Tedizolid met all primary and secondary efficacy outcomes designated by the FDA and EMA in the ESTABLISH 2 intravenous (IV) to oral transition study.
Trius president and chief executive officer Jeffrey Stein said, "We are committed to responding to the needs of patients and physicians worldwide for new and effective antibiotics. Looking ahead, we intend to file our NDA for tedizolid as well as initiate a Phase 3 study of tedizolid in patients with severe pneumonia during the second half of this year."
The randomized, double-blind study conducted at 95 sites across North and South America, Europe, Australia, New Zealand and South Africa enrolled 666 ABSSSI patients.
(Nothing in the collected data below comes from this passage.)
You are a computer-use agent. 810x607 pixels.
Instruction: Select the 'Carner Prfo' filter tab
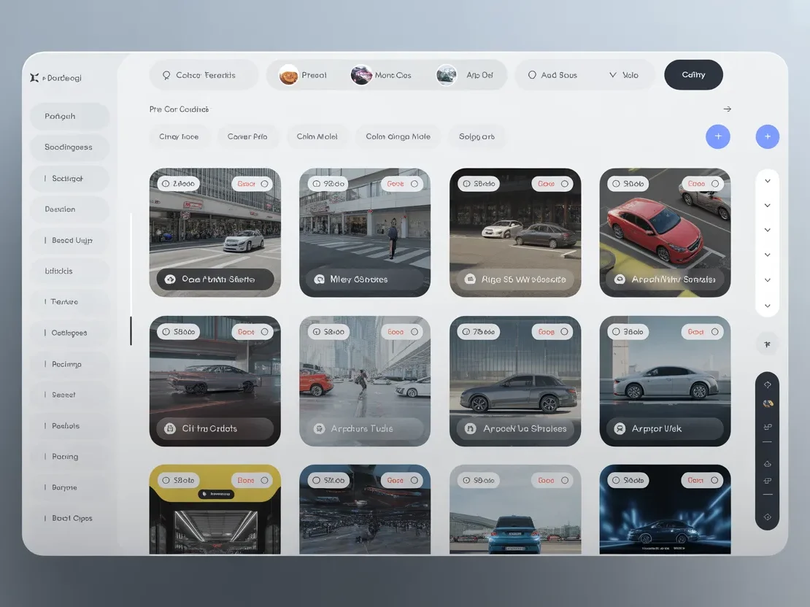click(247, 136)
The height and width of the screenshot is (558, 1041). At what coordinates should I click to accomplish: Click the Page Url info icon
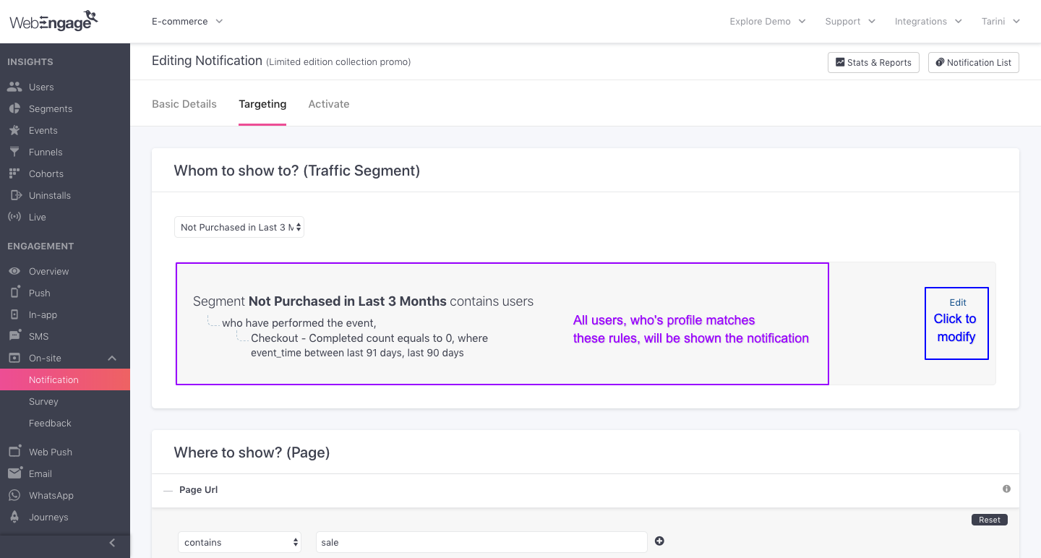coord(1006,489)
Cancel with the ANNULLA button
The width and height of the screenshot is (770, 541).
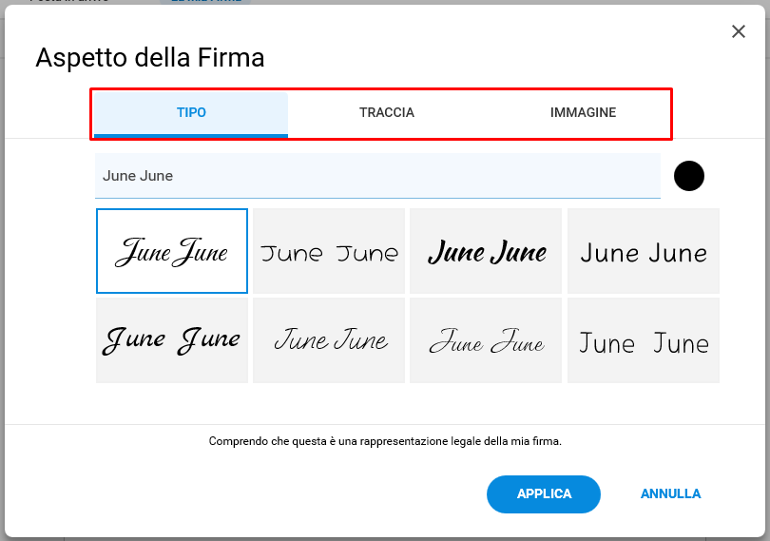[x=670, y=493]
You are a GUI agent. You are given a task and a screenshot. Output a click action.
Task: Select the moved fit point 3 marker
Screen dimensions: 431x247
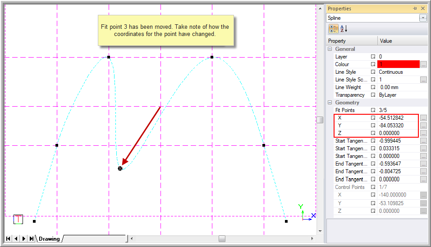pos(120,168)
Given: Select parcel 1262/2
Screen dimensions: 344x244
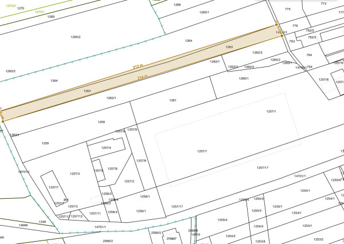Looking at the screenshot, I should 257,53.
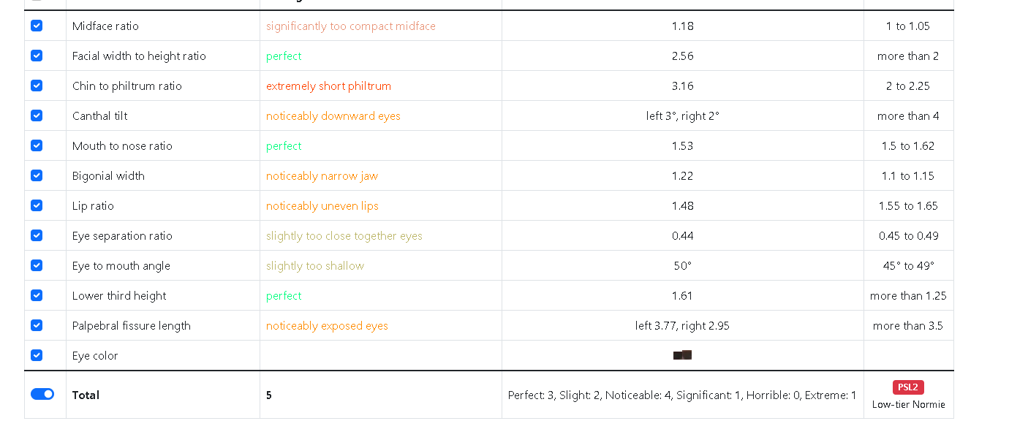
Task: Toggle the Chin to philtrum ratio checkbox
Action: (x=37, y=86)
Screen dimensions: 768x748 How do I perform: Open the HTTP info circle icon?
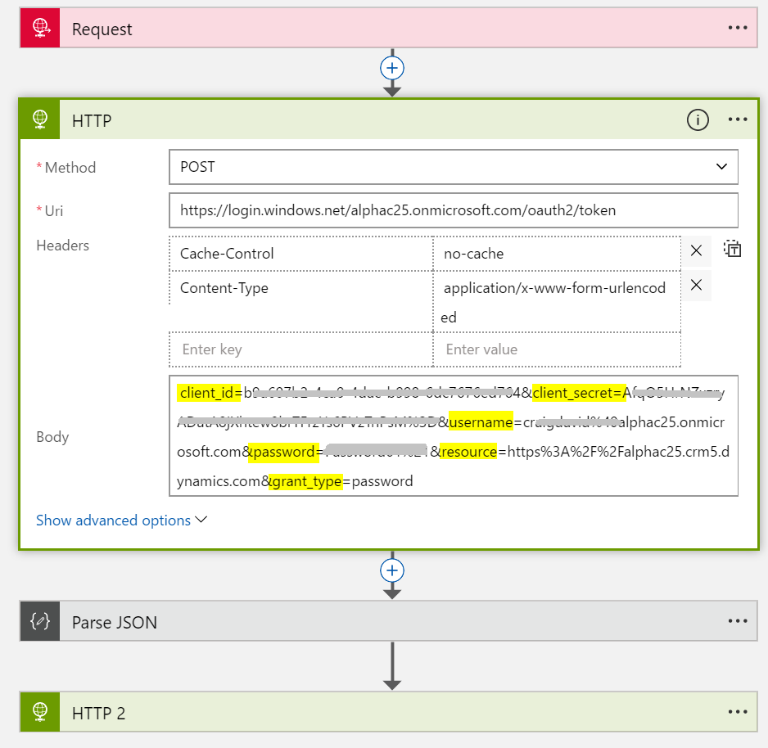pos(697,119)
The primary endpoint of Tedizolid demonstrating non-inferiority (10% NI margin) to linezolid as measured by a 20% or greater reduction in lesion area at 48 to 72 hours after the first infusion of study drug was met.
All secondary efficacy endpoints measured at both the end of therapy and post treatment evaluations were also met in the study.
Both tedizolid and linezolid were well tolerated in ESTABLISH 2 study.
A 20.5% of tedizolid patients reported drug-related treatment emergent adverse events such as gastrointestinal adverse events compared to 24.8% of linezolid treated patients.